Martinez has less than two years in office and has tied her economic agenda to comprehensive tax reform that would eliminate hundreds of incentives in order to lower overall tax rates on gross receipts and improve the state’s business climate.
Lawmakers in the Democrat-controlled Legislature say the governor’s ambitious approach could unintentionally undermine tax revenues. They advocated for a gradual phase-out of tax breaks in a bill that was vetoed last month by the governor.
The governor’s approach also relies on restoring taxes on food that were eliminated in 2004 and decades-old exemptions on gross receipts taxes for nonprofits including hospitals and arts organizations.
Those two categories are the biggest potential revenue generators, according to Rep. Jason Harper, an architect of the plan.
But House Speaker Brian Egolf of Santa Fe has said Democrats will not support a food tax and that tax exemptions should remain in place for nonprofit groups that serve people who are poor or disabled.
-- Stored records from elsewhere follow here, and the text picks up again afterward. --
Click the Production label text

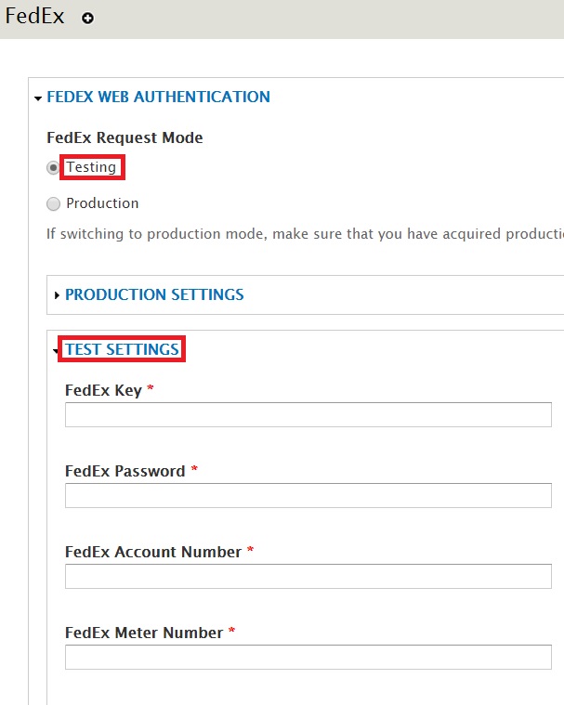102,203
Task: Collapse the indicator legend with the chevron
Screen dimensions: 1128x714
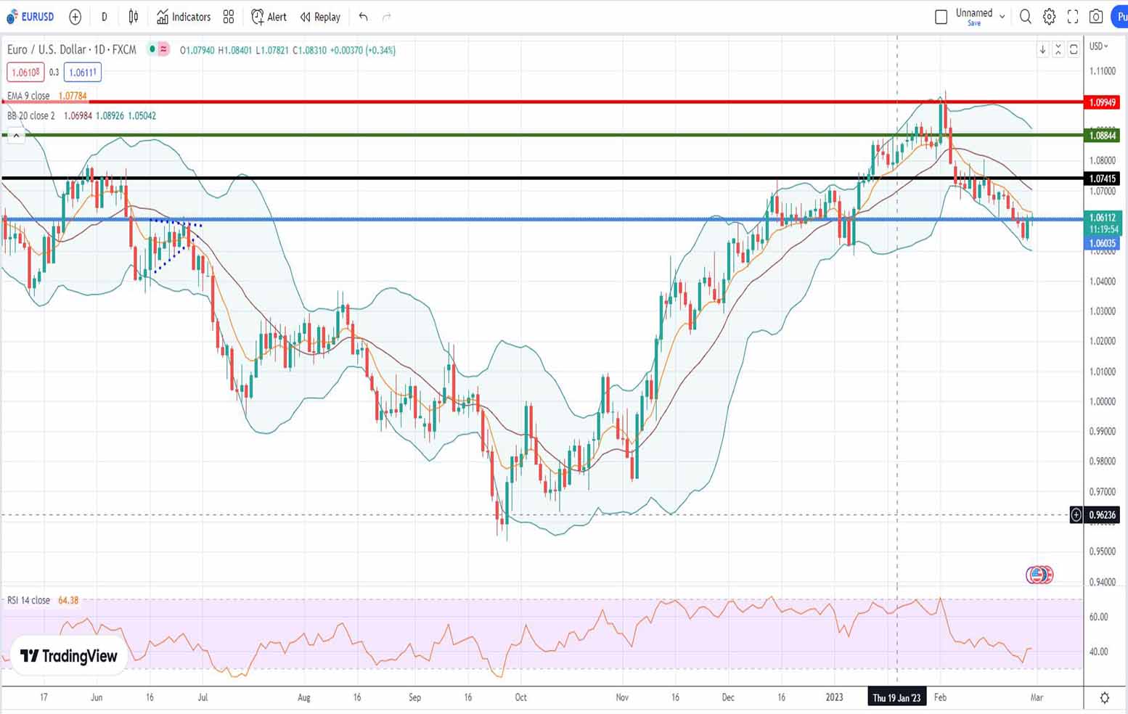Action: [x=16, y=136]
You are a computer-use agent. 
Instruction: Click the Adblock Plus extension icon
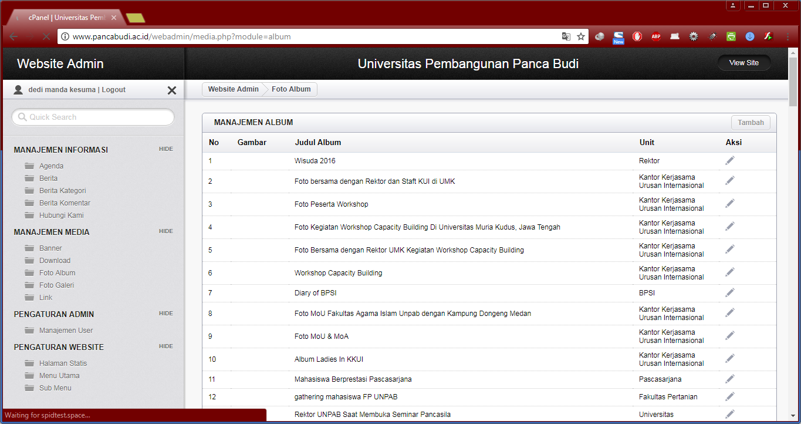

The governor has offered short-term solutions to next year’s budget shortfall that would suspend state construction projects, leverage health care spending for more federal support and withdraw pension money set aside for unsalaried legislators.
Senate Finance Committee Chairman John Arthur Smith says those one-time solutions do not address the state’s continued dependence on oil and natural gas revenues to fund one-third of the state budget. The pension deductions likely would trigger a legal challenge by retirement fund managers.